At least 1 or 1.5 cm of the superior as well as the inferior margins of the duodenum must be thoroughly cleared of fat and blood vessels adjacent to the Potts vascular clamp in preparation for the angle sutures. This is especially important on the superior side in order to avoid a diverticulum-like extension from the superior surface of the duodenum with an inadequate blood supply for a safe anastomosis. After the duodenal stump has been well prepared for anastomosis, the end that has been closed with the Potts clamp is covered with a moist, sterile gauze while the site of resection of the stomach is decided upon (Figure 4).

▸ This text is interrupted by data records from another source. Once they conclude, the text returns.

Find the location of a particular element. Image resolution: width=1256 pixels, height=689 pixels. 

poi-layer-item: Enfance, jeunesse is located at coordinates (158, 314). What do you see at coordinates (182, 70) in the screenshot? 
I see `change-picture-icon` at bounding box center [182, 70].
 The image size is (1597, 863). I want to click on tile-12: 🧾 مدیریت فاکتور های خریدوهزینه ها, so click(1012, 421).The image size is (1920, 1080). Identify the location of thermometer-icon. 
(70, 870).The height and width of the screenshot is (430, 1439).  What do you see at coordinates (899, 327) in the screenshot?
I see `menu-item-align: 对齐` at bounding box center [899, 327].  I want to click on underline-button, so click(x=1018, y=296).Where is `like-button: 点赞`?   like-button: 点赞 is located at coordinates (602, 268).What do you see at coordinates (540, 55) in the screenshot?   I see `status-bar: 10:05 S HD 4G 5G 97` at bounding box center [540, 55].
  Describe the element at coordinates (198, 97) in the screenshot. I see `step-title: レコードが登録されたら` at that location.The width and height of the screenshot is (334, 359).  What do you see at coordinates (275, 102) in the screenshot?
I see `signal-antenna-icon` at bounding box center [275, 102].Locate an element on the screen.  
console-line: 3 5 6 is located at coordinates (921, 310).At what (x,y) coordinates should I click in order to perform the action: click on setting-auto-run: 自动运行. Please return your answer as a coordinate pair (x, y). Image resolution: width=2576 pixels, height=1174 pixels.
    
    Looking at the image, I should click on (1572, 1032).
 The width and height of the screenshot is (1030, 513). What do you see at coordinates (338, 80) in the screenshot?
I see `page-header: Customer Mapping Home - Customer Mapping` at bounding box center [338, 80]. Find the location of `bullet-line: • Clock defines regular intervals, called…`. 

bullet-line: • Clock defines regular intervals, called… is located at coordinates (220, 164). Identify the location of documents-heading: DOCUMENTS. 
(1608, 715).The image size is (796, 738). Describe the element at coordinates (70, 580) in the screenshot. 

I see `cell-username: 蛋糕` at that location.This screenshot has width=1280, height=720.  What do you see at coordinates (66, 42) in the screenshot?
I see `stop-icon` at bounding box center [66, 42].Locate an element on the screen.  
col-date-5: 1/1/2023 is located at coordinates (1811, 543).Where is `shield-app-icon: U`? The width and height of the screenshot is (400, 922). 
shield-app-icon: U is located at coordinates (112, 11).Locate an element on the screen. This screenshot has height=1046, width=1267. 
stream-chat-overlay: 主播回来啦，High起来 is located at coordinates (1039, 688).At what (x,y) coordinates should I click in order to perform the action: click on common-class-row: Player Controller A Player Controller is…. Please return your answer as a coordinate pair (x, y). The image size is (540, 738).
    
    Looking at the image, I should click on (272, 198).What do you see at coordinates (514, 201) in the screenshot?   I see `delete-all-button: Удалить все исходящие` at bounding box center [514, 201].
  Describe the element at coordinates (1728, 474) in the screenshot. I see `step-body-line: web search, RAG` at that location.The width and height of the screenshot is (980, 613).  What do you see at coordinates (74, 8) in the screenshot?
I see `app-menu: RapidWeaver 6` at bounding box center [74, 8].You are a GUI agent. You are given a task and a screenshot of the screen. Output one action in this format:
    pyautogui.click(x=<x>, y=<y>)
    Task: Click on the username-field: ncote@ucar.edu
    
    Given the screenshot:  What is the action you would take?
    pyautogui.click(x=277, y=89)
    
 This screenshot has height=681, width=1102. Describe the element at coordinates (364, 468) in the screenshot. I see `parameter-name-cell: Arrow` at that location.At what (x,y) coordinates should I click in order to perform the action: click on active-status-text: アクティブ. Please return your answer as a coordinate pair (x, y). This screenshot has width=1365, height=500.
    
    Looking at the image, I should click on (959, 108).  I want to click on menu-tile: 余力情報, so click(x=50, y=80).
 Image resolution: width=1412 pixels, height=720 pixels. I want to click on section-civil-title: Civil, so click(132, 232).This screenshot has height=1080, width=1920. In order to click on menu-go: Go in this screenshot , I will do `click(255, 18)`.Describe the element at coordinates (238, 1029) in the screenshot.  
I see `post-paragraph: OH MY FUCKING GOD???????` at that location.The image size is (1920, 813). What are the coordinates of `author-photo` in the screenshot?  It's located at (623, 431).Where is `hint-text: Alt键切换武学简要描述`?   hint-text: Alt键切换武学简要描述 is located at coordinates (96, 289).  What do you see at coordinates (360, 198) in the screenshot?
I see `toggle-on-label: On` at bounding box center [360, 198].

In many instances, especially in the obese patient, it is advisable to further mobilize the stomach by dividing the thickened, lowermost portion of the gastrosplenic ligament without dividing the left gastroepiploic vessels. Considerable mobilization of the greater curvature of the stomach without traction on the spleen can be obtained if time is taken to divide carefully the extra heavy layer of adipose tissue that is commonly present in this area. Following this further mobilization of the greater curvature, a point is selected where the left gastroepiploic vessel appears to come nearer the gastric wall. This is the point in the greater curvature selected for the anastomosis, and the omentum is divided up to this point with freeing of the serosa of fat and vessels for the distance of the surgeon's finger (Figure 4). Traction sutures are applied to mark the proposed site of anastomosis. A site on the lesser curvature is selected just distal to the third prominent vein on the lesser curvature (Figure 1). Again, two traction sutures are applied, separated by the width of the surgeon's finger. This distance of about a centimeter on both curvatures assures a good serosal surface for closure of the angles.
It makes little difference how the stomach is divided, although there is some advantage to using a linear stapling instrument. Regardless of the crushing clamp that is to be applied, the curvatures of the stomach should be fixed by the application of Babcock forceps to prevent rotation of the tissues when the clamp is closed. Before the stomach is divided, a row of interrupted 0000 silk sutures may be placed almost through the entire gastric wall in order to (1) control the bleeding from the subsequent cut surface of the gastric wall, (2) fix the mucosa to the seromuscular coat, and (3) pucker and constrict the end of the stomach (Figure 5).